*** Opening of Records for the exercise ***

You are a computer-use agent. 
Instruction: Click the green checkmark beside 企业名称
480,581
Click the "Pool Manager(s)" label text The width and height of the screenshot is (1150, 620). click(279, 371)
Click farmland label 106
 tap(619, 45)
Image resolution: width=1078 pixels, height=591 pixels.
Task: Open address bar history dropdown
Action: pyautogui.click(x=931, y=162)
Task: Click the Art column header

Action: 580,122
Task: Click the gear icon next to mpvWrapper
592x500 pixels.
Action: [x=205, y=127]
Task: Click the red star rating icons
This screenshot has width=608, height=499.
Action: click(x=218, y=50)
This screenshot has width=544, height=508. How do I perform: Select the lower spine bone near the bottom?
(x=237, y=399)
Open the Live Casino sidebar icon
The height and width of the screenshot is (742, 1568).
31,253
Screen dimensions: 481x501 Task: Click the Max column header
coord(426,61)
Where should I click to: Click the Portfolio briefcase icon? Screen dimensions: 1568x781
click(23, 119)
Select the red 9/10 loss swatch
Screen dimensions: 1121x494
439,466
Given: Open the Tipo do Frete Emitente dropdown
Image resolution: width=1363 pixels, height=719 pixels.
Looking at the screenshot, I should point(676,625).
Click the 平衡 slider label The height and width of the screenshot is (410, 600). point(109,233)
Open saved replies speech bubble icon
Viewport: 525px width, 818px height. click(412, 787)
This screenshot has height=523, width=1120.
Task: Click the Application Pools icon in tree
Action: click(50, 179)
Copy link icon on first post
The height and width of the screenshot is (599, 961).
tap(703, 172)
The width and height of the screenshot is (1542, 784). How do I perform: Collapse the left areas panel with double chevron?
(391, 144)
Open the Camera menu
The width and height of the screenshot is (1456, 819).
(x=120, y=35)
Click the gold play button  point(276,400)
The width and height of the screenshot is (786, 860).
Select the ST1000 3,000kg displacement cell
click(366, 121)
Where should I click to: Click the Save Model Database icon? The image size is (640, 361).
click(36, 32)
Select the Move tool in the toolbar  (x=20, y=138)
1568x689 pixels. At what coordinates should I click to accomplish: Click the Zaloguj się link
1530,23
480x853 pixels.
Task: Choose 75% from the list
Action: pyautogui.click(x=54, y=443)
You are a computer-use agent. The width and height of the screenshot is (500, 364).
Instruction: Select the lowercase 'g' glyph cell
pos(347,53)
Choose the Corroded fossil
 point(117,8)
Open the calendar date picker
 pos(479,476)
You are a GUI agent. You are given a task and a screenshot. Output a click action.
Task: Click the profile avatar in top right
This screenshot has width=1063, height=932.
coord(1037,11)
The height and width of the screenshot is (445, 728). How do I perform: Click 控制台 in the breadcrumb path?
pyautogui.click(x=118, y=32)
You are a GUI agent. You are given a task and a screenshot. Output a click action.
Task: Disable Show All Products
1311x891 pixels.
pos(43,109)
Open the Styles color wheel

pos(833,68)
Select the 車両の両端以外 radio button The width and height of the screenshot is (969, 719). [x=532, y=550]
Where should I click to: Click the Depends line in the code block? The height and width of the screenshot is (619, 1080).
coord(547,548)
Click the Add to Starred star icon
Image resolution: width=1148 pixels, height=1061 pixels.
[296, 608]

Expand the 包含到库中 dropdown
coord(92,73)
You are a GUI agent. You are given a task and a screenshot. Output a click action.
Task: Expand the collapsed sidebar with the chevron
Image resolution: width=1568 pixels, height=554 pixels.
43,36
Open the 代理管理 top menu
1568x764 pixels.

*** Close of Records for the exercise ***

▶ _Problem details_: The response has to contain every record shown above, unaltered and complete.

▶ _Finished task_:
You are a computer-use agent. 
Instruction: Click the green checkmark beside 企业名称
480,581
Click the "Pool Manager(s)" label text The width and height of the screenshot is (1150, 620). click(279, 371)
Click farmland label 106
 tap(619, 45)
Image resolution: width=1078 pixels, height=591 pixels.
Task: Open address bar history dropdown
Action: pyautogui.click(x=931, y=162)
Task: Click the Art column header

Action: 580,122
Task: Click the gear icon next to mpvWrapper
592x500 pixels.
Action: [x=205, y=127]
Task: Click the red star rating icons
This screenshot has width=608, height=499.
Action: click(x=218, y=50)
This screenshot has width=544, height=508. How do I perform: Select the lower spine bone near the bottom?
(x=237, y=399)
Open the Live Casino sidebar icon
The height and width of the screenshot is (742, 1568).
31,253
Screen dimensions: 481x501 Task: Click the Max column header
coord(426,61)
Where should I click to: Click the Portfolio briefcase icon? Screen dimensions: 1568x781
click(23, 119)
Select the red 9/10 loss swatch
Screen dimensions: 1121x494
439,466
Given: Open the Tipo do Frete Emitente dropdown
Image resolution: width=1363 pixels, height=719 pixels.
Looking at the screenshot, I should point(676,625).
Click the 平衡 slider label The height and width of the screenshot is (410, 600). point(109,233)
Open saved replies speech bubble icon
Viewport: 525px width, 818px height. click(412, 787)
This screenshot has height=523, width=1120.
Task: Click the Application Pools icon in tree
Action: click(50, 179)
Copy link icon on first post
The height and width of the screenshot is (599, 961).
tap(703, 172)
The width and height of the screenshot is (1542, 784). How do I perform: Collapse the left areas panel with double chevron?
(391, 144)
Open the Camera menu
The width and height of the screenshot is (1456, 819).
(x=120, y=35)
Click the gold play button  point(276,400)
The width and height of the screenshot is (786, 860).
Select the ST1000 3,000kg displacement cell
click(366, 121)
Where should I click to: Click the Save Model Database icon? The image size is (640, 361).
click(36, 32)
Select the Move tool in the toolbar  (x=20, y=138)
1568x689 pixels. At what coordinates should I click to accomplish: Click the Zaloguj się link
1530,23
480x853 pixels.
Task: Choose 75% from the list
Action: pyautogui.click(x=54, y=443)
You are a computer-use agent. The width and height of the screenshot is (500, 364).
Instruction: Select the lowercase 'g' glyph cell
pos(347,53)
Choose the Corroded fossil
 point(117,8)
Open the calendar date picker
 pos(479,476)
You are a GUI agent. You are given a task and a screenshot. Output a click action.
Task: Click the profile avatar in top right
This screenshot has width=1063, height=932.
coord(1037,11)
The height and width of the screenshot is (445, 728). How do I perform: Click 控制台 in the breadcrumb path?
pyautogui.click(x=118, y=32)
You are a GUI agent. You are given a task and a screenshot. Output a click action.
Task: Disable Show All Products
1311x891 pixels.
pos(43,109)
Open the Styles color wheel

pos(833,68)
Select the 車両の両端以外 radio button The width and height of the screenshot is (969, 719). [x=532, y=550]
Where should I click to: Click the Depends line in the code block? The height and width of the screenshot is (619, 1080).
coord(547,548)
Click the Add to Starred star icon
Image resolution: width=1148 pixels, height=1061 pixels.
[296, 608]

Expand the 包含到库中 dropdown
coord(92,73)
You are a GUI agent. You are given a task and a screenshot. Output a click action.
Task: Expand the collapsed sidebar with the chevron
Image resolution: width=1568 pixels, height=554 pixels.
43,36
Open the 代理管理 top menu
1568x764 pixels.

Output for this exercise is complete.